De woorden van Agur
1 De woorden van Agur, de zoon van Jake; een last. De man spreekt tot Ithiël, tot Ithiël en Uchal.
2 Voorwaar, ik ben onvernuftiger dan iemand; en ik heb geen mensenverstand;
3 En ik heb geen wijsheid geleerd, noch de wetenschap der heiligen gekend.
4 Wie is ten hemel opgeklommen, en neergedaald? Wie heeft de wind in Zijn vuisten verzameld? Wie heeft de wateren in een kleed gebonden? Wie heeft al de einden der aarde gesteld? Hoe is Zijn Naam, en hoe is de Naam van Zijn Zoon, zo gij het weet?
5 Alle rede Gods is doorlouterd; Hij is een Schild voor hen, die op Hem betrouwen.
6 Doe niet tot Zijn woorden, opdat Hij u niet bestraffe, en gij leugenachtig bevonden wordt.
7 Twee dingen heb ik van U begeerd, onthoud ze mij niet, eer ik sterf;
8 Doe ijdelheid en leugentaal verre van mij; armoede of rijkdom geef mij niet; voed mij met het brood van het mij bescheiden deel;
9 Opdat ik, zat zijnde, U dan niet verloochene, en zegge: Wie is de Heere? of dat ik, verarmd zijnde, dan niet stele, en de Naam van mijn God aantaste.
10 Spreek geen kwaad van de knecht bij zijn heer, opdat hij u niet vloeke, en gij schuldig wordt.
11 Daar is een geslacht, dat zijn vader vervloekt, en zijn moeder niet zegent;
12 Een geslacht, dat rein in zijn ogen is, en van zijn drek niet gewassen is;
13 Een geslacht, welks ogen hoog zijn, en welks oogleden verheven zijn;
14 Een geslacht, welks tanden zwaarden, en welks maaltanden messen zijn, om de ellendigen van de aarde en de nooddruftigen van onder de mensen te verteren.
15 De bloedzuiger heeft twee dochters: Geef, geef!

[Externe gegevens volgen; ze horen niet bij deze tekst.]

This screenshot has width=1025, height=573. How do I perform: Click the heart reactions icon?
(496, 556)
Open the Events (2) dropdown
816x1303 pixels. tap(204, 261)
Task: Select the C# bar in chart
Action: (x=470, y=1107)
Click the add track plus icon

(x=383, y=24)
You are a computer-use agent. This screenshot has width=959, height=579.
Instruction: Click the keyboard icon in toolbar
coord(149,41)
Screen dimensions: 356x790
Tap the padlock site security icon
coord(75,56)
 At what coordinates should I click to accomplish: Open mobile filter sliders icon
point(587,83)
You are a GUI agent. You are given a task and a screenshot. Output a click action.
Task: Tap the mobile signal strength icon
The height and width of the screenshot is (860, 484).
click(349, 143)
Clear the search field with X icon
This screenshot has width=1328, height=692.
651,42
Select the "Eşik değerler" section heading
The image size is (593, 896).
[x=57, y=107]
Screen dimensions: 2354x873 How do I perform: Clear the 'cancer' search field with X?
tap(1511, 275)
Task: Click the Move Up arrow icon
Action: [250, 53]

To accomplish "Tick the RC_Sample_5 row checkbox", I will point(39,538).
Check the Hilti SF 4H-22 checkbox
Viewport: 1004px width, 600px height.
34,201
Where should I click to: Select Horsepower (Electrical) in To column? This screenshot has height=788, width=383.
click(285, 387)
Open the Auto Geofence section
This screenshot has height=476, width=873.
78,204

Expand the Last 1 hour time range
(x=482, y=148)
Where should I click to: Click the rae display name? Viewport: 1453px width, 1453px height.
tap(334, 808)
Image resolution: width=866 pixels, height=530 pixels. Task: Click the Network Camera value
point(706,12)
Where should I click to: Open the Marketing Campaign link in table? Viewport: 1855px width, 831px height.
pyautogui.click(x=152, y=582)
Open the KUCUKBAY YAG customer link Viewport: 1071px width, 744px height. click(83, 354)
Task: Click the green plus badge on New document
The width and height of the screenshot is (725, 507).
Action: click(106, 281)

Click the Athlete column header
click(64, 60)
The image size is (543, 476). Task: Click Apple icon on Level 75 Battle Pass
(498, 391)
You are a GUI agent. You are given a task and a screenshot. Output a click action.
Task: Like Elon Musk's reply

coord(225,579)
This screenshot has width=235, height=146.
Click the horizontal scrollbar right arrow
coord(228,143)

Deze drie dingen worden niet verzadigd; ja , vier zeggen niet: Het is genoeg!
16 Het graf, de gesloten baarmoeder, de aarde, die van water niet verzadigd wordt, en het vuur zegt niet: Het is genoeg!
17 Het oog, dat de vader bespot, of de gehoorzaamheid aan de moeder veracht, dat zullen de raven der beek uitpikken, en de jongen van de arend zullen het eten.
18 Deze drie dingen zijn voor mij te wonderlijk, ja, vier, die ik niet weet:
19 De weg van een arend in de hemel; de weg van een slang op een rotssteen; de weg van een schip in het hart der zee; en de weg van een man bij een maagd.
20 Alzo is de weg van een overspelige vrouw; zij eet en wist haar mond, en zegt: Ik heb geen ongerechtigheid gewerkt!
21 Om drie dingen ontroert zich de aarde, ja, om vier, die zij niet dragen kan:
22 Om een knecht, als hij regeert; en een dwaas, als hij van brood verzadigd is;
23 Om een hatelijke vrouw , als zij getrouwd wordt; en een dienstmaagd, als zij erfgenaam is van haar vrouw.
24 Deze vier zijn van de kleinste der aarde; doch deze zijn wijs, met wijsheid wel voorzien.
25 De mieren zijn een onsterk volk; evenwel bereiden zij in de zomer hun spijs.
26 De konijnen zijn een machteloos volk; nochtans stellen zij hun huis in de rotssteen.
27 De sprinkhanen hebben geen koning; nochtans gaan zij allen uit, zich verdelende in hopen .
28 De spinnekop grijpt met de handen, en is in de paleizen der koningen.
29 Deze drie maken een goede tred; ja, vier zijn er, die een goede gang maken;
30 De oude leeuw geweldig onder de gedierten, die voor niemand zal weerkeren;
31 Een windhond van goede lendenen, of een bok; en een koning, die niet tegen te staan is.
32 Zo gij dwaas gehandeld hebt, door u te verheffen, en zo gij kwaad bedacht hebt, de hand op de mond!
33 Want de drukking der melk brengt boter voort, en de drukking van de neus brengt bloed voort, en de drukking van de toorn brengt twist voort.